Raytheon Aircraft has started negotiations with the 10 remaining private owners of Beech Starship twin-pusher turboprop business aircraft as it seeks to remove the type from service by the end of the year.

The Wichita-based manufacturer says spares costs for the unique design are prohibitive and it aims ensure all 53 aircraft are scrapped. It halted production in 1995.

Raytheon now owns 40 aircraft, as well as the three prototypes, most of which have been returned after lease agreements or following part-exchange deals. The manufacturer is now engaged in negotiations with the 10 remaining owners on a "case-by-case" basis. Raytheon is understood to be offering part-exchange deals in excess of the estimated $2.5 million maximum pre-owned value of the aircraft. The last production Starships were priced at around $4.9 million.

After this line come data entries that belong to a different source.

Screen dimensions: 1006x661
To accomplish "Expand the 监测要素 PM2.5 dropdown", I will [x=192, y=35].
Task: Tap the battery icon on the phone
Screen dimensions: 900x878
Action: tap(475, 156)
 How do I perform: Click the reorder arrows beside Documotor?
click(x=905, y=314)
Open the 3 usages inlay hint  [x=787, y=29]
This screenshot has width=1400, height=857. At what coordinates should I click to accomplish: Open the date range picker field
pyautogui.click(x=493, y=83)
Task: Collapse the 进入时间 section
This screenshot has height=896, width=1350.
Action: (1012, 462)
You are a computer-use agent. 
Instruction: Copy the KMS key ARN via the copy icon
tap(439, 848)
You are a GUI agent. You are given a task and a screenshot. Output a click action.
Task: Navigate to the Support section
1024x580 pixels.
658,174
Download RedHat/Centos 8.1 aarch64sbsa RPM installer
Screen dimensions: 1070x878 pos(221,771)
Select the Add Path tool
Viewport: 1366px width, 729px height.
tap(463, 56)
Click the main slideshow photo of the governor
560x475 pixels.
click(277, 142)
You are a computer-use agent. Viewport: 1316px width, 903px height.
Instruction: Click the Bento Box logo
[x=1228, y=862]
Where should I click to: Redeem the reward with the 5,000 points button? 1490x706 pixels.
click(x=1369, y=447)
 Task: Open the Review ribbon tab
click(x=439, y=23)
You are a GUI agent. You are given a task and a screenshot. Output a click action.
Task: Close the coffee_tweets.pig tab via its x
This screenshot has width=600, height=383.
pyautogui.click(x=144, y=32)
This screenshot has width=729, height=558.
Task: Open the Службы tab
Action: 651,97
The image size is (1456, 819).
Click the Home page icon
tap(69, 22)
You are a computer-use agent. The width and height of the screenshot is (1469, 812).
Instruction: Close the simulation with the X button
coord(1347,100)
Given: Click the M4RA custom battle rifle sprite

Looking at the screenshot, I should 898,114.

Raytheon says many of the parts made for the Starship are no longer available and that the avionics cannot be upgraded to meet future requirements such as reduced vertical separation minima. It plans to ferry its 43 aircraft to a facility outside Tucson, Arizona, and strip them of all useable parts, including landing gear and engines, before destroying their carbonfibre fuselages in incinerators. The company hopes to add the 10 private Starships to the termination programme, but says it is considering requests from aviation museums.

NASA has already returned two modified canard-configured Star-ships it had been using for atmospheric testing.

Raytheon says that despite the type suffering poor sales, Starship development provided valuable production techniques for future aircraft such as the Premier I and Hawker Horizon. "The Starship was the first certificated pressurised composite fuselage and we learned a lot about the manufacturing process from that,"it says.